Woman holding palm in front of camera
Jul 2020 - 3 Min read

My Abusive Relationship Story: I Don’t Blame My Abuser or Myself

English Writer Progressive Millennial

A victim of domestic abuse looks back and tries to find reconciliation. 

I can’t remember the first time he hit me. That seems like the kind of detail you’re supposed to remember, but as hard as I strain, there’s no dramatic moment of change I can recall.

The clearest scene in my memory is waiting for the school bus. He grabbed my throat and pushed me up against the wall. I could still breathe but it felt like a warning. He started to grab at my breasts and twist them. I thought he might be able to rip them off. At least ten other kids were watching. I said “no” and he put his hand down my pants and grabbed me.

Then, he pushed me away and laughed. I laughed, too. I didn’t know what else to do.

I don’t remember many beatings, but bruises I do remember. I had to stay aware of them. I didn’t want anyone to notice, but I also kind of liked them. They seemed to me like a badge of honor or proof of resilience.

I was 12 when it started and 17 when I decided enough was enough.

It wasn’t until a year after it stopped that I could name what had happened to me. I hadn’t thought of it as physical abuse. It just seemed like playing around had gotten too rough. We were friends and there were feelings. It felt like we were just joking.

I didn’t know what else to do.

The Impact of Domestic Abuse on Victims Lasts a Lifetime

Young girl wearing a beanie

We first met when we were 11 years old. We were in all the same classes and both at the top of the class. I remember that being very important. It made me feel like we were somehow co-conspirators. I fell in love with him quickly. He was intelligent and a little nerdy and he seemed mature to me.

In true tween fashion we shared that we "liked" each other, but we never dated. I think that’s what kept me hooked. There was a chance that something might happen without any guarantees and it made me feel like I had to work harder to be liked by him.

He would hold my hand and wrap his arms around my waist and it made me feel safe. I felt like I had this dangerous bear on a leash who could lash out at anyone who came near me and hide me in its warm fur.

But it wasn’t just flirty messages and holding hands. There were punches and kicks and grabs and pushes. More than once he threw me down the stairs. I think it was part of a joke. I remember him laughing and me panicking as I braced for impact. It was at least 40 steps. I still have back pain.

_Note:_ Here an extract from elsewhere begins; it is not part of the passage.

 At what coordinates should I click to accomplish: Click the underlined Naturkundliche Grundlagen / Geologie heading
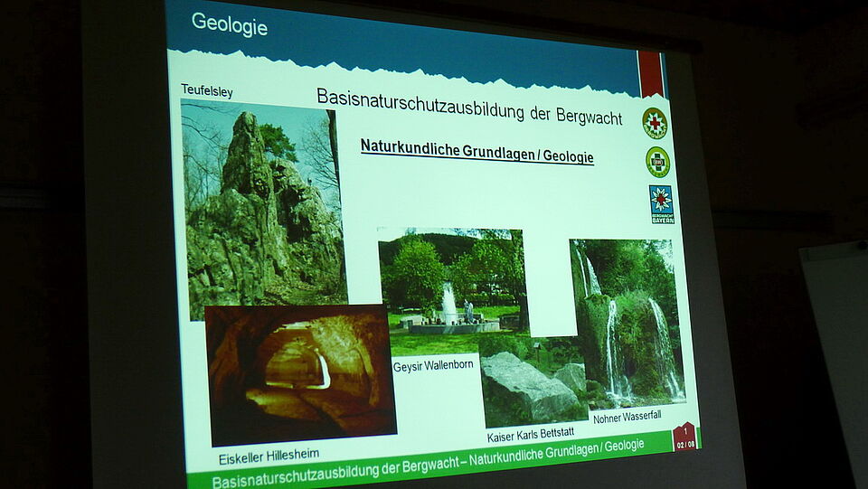coord(476,151)
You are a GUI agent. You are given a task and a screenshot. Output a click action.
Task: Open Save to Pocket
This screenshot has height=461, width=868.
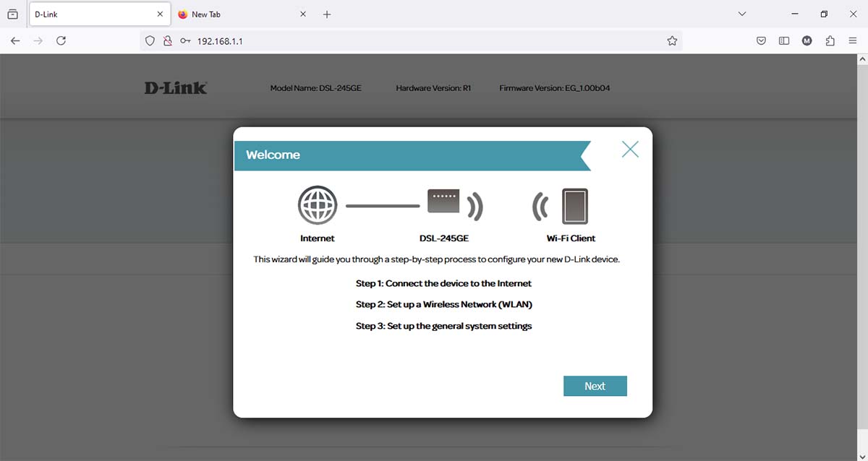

Once, I was changing for sports class and a friend noticed purple and blue splotches up my leg. I had been kicked. When she asked, I said it was an accident while we were playing around. I believed it too. Like it had just somehow happened.

That’s the thing that took me the longest to reconcile. I convinced myself so well that it was accidents or just kids playing around that I wondered if I had overreacted. Even now, I’m not sure I disagree.

I still have back pain.

Do Abusers Know What They're Doing? It’s Not Always a Simple Yes or No

Schoolbus

What happened to me was a living nightmare. It’s something that no child should have to go through. There are certainly adults that failed me by not noticing what was happening, openly…even in school.

As an adult, as a feminist, when I see or hear of anyone in a circumstance of domestic abuse, male or female, I am horrified. There is no doubt in my mind that the abuser is to be blamed and, also, should be arrested. So often abuse ties in with manipulation and control. It’s complex and different in every circumstance that it happens. For me, even years later, I don’t see the intent. I just see a confused little boy who needed help.

So, can I blame him? I don’t. Because while I was just 12 when it started, so was he. We were children in the playground and there should have been adults there to stop it. We grew together into a terrible pattern of abusive behavior and I can’t resent him for it when neither of us knew any better.

But we should have been taught better. At 12, he shouldn’t have thought it was okay to treat me like that. And how could I have thought it was okay to let him?

I wonder now how he remembers it. I haven’t spoken to him since. Would he be surprised by my account? If he told this story I wonder if it would be the story of young dumb mistakes he made in his teens. Or would it be about a girl he used to have feelings for that he messed about with? I’m not sure and I’m not sure that it matters, after all.